(Data entries)
Content starts

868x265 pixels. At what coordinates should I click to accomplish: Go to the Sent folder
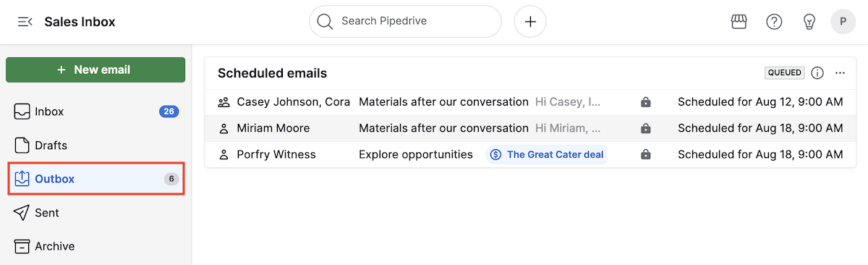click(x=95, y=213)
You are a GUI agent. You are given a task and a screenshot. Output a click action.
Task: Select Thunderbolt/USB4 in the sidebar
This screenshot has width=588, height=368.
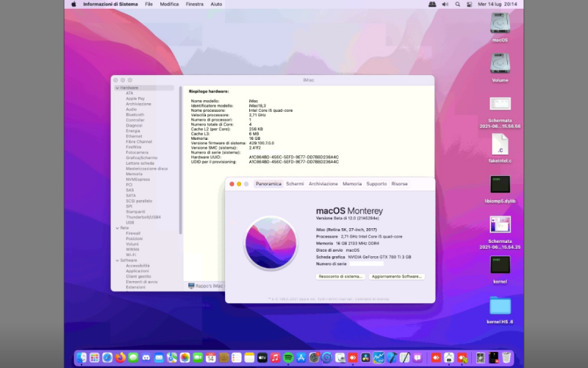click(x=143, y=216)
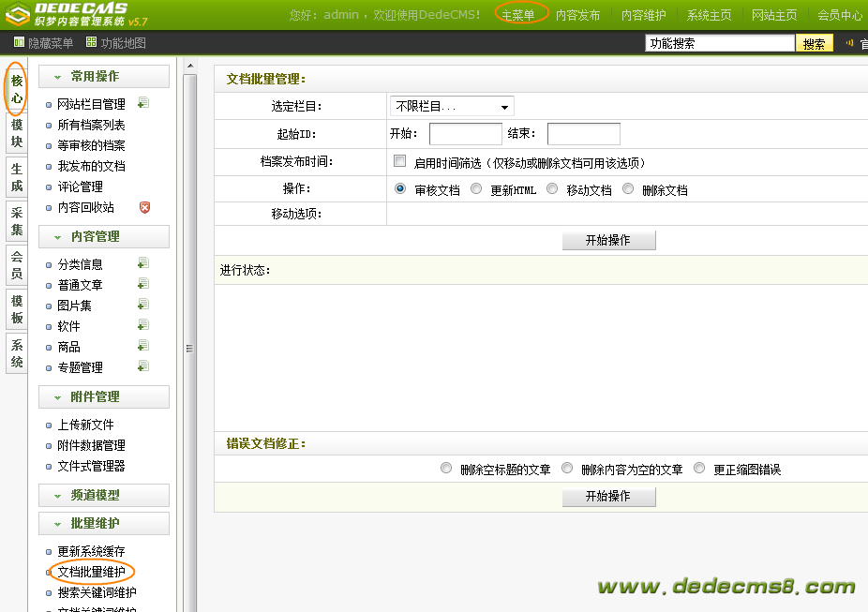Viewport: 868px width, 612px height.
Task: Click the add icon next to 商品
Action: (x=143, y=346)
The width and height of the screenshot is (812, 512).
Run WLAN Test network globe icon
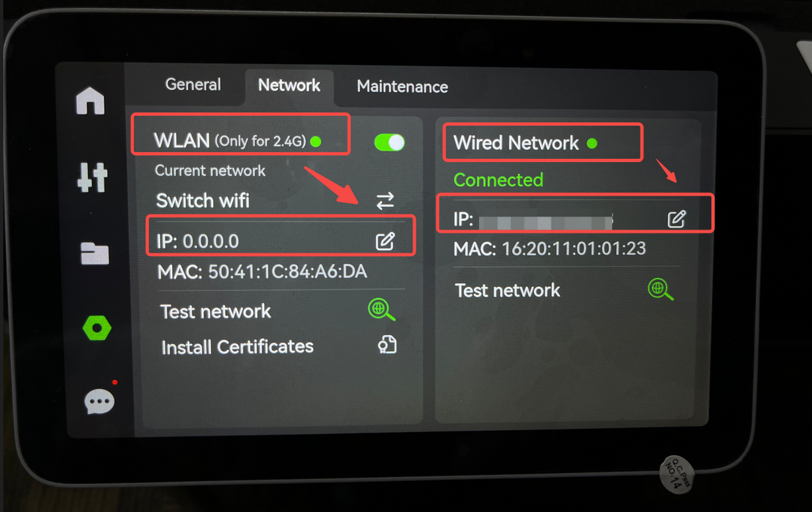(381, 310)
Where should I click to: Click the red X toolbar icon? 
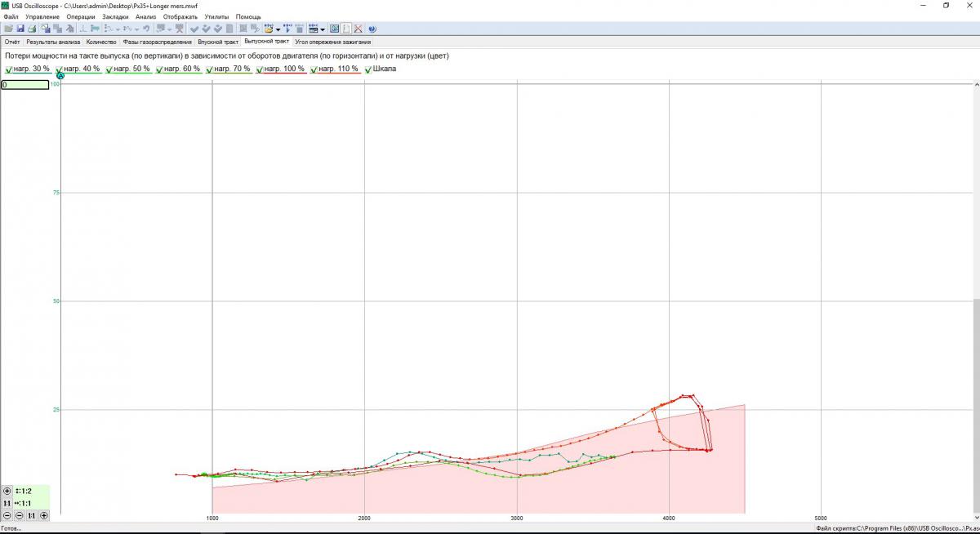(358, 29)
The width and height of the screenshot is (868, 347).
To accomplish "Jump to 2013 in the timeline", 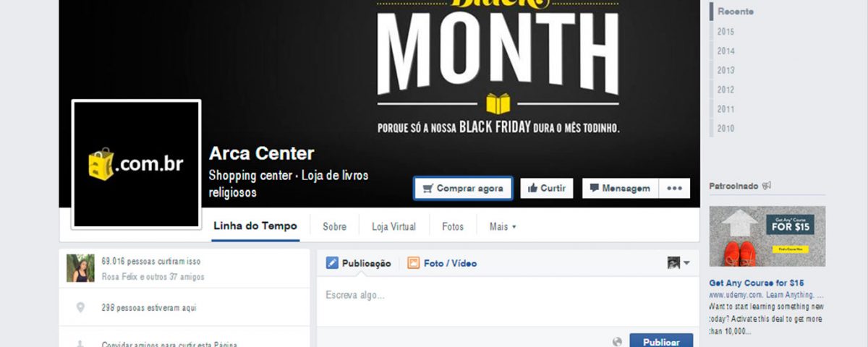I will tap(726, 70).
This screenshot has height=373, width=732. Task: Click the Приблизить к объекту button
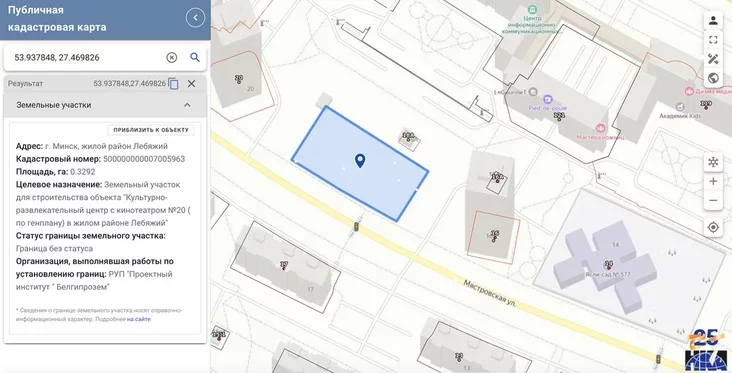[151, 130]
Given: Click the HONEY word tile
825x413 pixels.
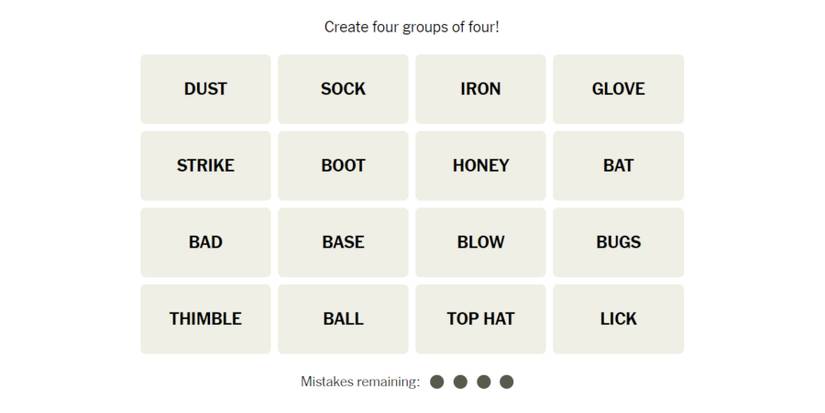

Content ends
Content starts

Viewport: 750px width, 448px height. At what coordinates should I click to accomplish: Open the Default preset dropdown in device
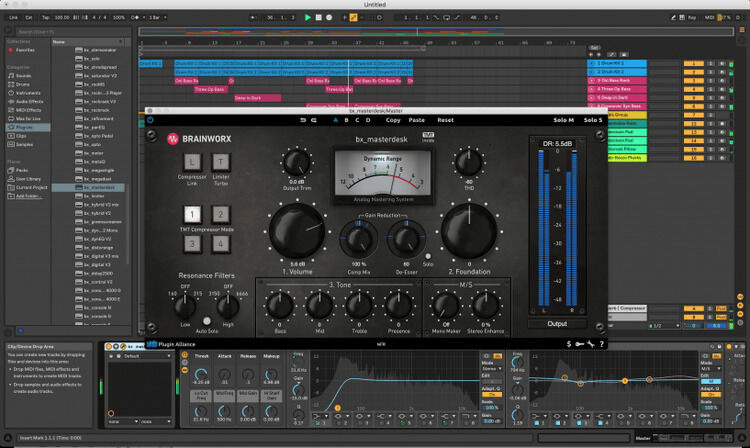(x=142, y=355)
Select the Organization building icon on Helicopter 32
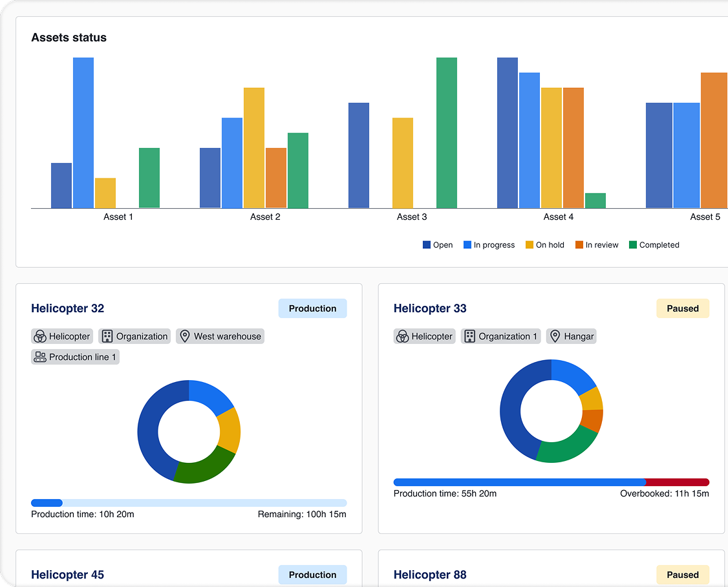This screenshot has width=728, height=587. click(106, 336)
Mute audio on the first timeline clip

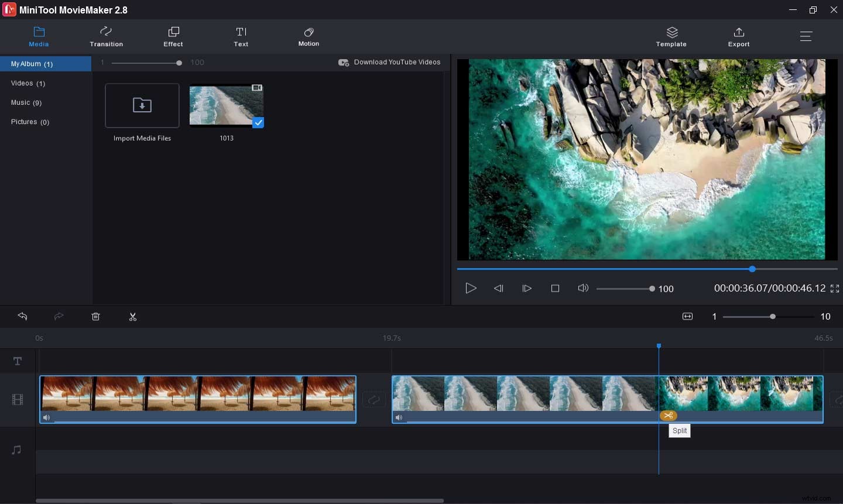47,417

Content ends
Content starts

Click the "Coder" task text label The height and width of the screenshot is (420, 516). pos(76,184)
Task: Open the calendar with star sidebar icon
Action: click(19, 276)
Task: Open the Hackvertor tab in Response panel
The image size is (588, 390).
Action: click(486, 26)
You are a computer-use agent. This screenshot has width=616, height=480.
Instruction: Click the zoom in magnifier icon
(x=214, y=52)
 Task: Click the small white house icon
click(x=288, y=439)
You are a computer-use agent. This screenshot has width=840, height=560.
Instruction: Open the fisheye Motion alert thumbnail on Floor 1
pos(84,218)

Content ends

- EXERCISE DETAILS
Copy out the lines of the records above in which the string "computer" appears.

- EXERCISE RESPONSE
You are a computer-use agent. This screenshot has width=616, height=480.
You are a computer-use agent. This screenshot has width=840, height=560.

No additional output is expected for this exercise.